Definite diagnosis of malaria relies on microscopy detection of blood stages of parasites in peripheral blood and requires blood sample collection. The nested PCR method has shown to be more sensitive and superior to microscopy in detecting co-infections of Plasmodium species in circulation while Plasmodium falciparum DNA can be identified in urine and saliva specimens of patients, albeit at a lower sensitivity.

Methods

Matched blood, saliva and urine samples were collected from 100 microscopy-positive and 20 microscopy-negative febrile patients who attended a malaria clinic in Tak Province, northwestern Thailand for nested PCR analysis targeting the small subunit ribosomal RNA gene of human malaria.

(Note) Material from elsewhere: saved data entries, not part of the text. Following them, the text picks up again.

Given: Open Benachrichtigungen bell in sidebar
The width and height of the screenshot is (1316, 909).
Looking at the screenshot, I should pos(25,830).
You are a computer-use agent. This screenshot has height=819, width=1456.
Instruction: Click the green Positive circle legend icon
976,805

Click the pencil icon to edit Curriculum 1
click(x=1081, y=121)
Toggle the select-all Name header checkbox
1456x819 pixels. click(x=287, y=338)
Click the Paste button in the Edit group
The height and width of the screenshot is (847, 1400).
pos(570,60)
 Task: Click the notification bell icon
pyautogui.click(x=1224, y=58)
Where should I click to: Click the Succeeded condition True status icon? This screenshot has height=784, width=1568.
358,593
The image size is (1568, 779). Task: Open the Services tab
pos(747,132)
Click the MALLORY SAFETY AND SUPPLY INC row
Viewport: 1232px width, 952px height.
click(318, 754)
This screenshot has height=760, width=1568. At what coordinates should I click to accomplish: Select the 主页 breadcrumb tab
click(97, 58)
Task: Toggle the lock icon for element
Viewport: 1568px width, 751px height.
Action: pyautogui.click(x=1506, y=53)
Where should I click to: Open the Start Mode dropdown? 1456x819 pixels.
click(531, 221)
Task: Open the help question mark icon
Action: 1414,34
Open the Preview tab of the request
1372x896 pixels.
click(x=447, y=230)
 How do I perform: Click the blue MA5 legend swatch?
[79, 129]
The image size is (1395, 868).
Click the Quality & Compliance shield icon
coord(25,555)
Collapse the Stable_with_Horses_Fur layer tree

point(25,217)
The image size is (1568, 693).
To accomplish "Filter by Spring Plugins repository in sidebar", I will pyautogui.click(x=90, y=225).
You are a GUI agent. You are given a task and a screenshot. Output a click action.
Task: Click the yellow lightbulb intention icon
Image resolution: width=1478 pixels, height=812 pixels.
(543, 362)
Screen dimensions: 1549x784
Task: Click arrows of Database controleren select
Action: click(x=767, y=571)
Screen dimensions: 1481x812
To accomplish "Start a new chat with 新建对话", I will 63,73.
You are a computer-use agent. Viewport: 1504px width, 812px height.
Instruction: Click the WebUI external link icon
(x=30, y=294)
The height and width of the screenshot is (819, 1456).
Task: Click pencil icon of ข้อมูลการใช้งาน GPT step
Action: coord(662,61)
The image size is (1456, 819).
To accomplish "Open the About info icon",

Both P. falciparum and Plasmodium vivax have been known to circulate at a comparable rate in the study area.

Results

Comparing with microscopy results, nested PCR of saliva samples had a sensitivity of 74.1% for P. falciparum detection and 84% for P. vivax detection while 44.4% and 34.0% of the corresponding values were observed for urine samples. Both nested PCR results of saliva and urine samples had a specificity of 100% for identification of P. falciparum and P. vivax when compared with nested PCR results from blood. Co-infections of both species were found in four, 26 and 8 patients by microscopy and nested PCR of blood and saliva samples, respectively. Although the positive rates of nested PCR of saliva samples for P. falciparum increased with parasite density, no tendency occurred in results from nested PCR of saliva samples for P. vivax as well as those of urine samples.

Conclusions

Saliva and urine samples could be alternative noninvasive sources of DNA for molecular detection of both P. falciparum and P. vivax. Further improvement of the detection method will offer an opportunity to use these samples for diagnosis of malaria.